40oz of tears (Jordan), Thursday, 26 July 2012 17:43 (eleven years ago) link

that topic needs a thread all to itself

Milton Parker, Thursday, 26 July 2012 18:01 (eleven years ago) link

would read

Dunn O)))))))) (Shakey Mo Collier), Thursday, 26 July 2012 18:08 (eleven years ago) link

Tim, Tim, contenderizer: thanks for your thoughtful posts (this is a hell of a thread). Jordan, I think about that a lot and will give my take separately... I first wanted to pick up with what Tim and I were going back on forth about, how the nature of food/wine and the nature of music necessarily result in a difference in the potential usefulness/validity of a rockist approach. In my previous thinking on the topic, I've come to grips with my wine rockism (forgive the stretching of the term if it irks you here) by thinking about the notion of finitude.

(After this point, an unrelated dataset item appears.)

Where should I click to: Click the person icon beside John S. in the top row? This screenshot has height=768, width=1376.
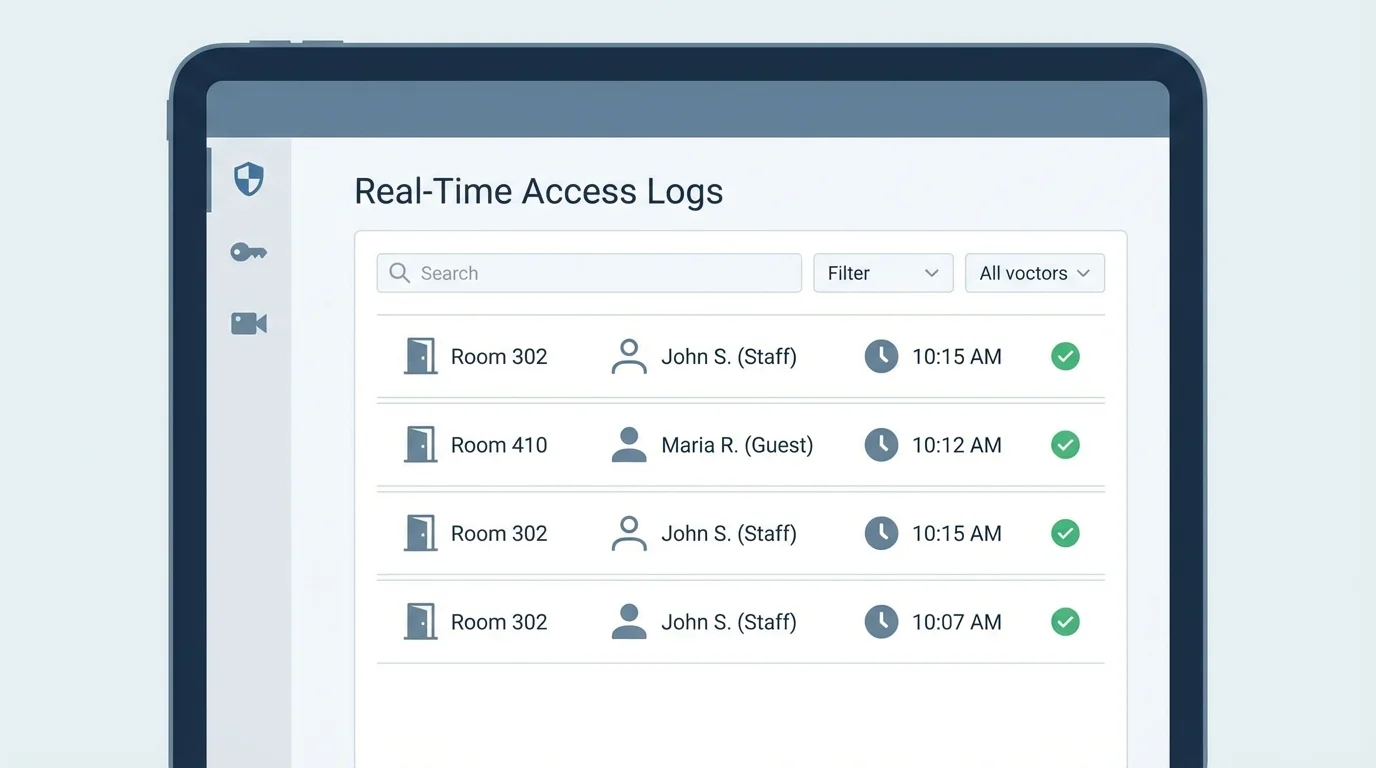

We value "responsible", ethical, thoughtful, artisanal approaches to farming (wine and other stuff) because they're finite; there's only so much earth-surface we have to work with to grow these things. (Tim, you got at that above with your point that all fast food is still at the end of the day prepared for each person that eats it using finite resources.) Why would you choose to drink something made using tons of chemicals (which are likely harmful to our health, although that's a separate--yet related--issue here), that's mass-produced, whose cost is tied into tons of big advertising, etc, when you can have something more evocative of the place where the grapes are grown, that speaks to a tradition of viticulture, and that directly benefits a farmer working his land responsibly and exactingly?

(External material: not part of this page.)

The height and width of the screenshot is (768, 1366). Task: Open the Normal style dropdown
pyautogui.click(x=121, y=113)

I used to think music distinguished itself from food/wine by virtue of it not being subject to this notion of finitude. It doesn't really deplete anything to listen to music the way it does to drink wine made from a plot of land given over to big corporate farming, or to eat something from a huge chemical-spraying profit-machine of a mechanized farm. However, upon further reflection, it strikes me that rockists could easily apply the notion of finitude to music--both in terms of production (Why are labels spending big money to churn out pop trash? Why are radio stations devoting their resources to the propagation of such soul-suckingly empty programming?) and perhaps more acutely in terms of consumption (There are only so many hours a day in your finite life, so why would you spend them listening to pop trash?).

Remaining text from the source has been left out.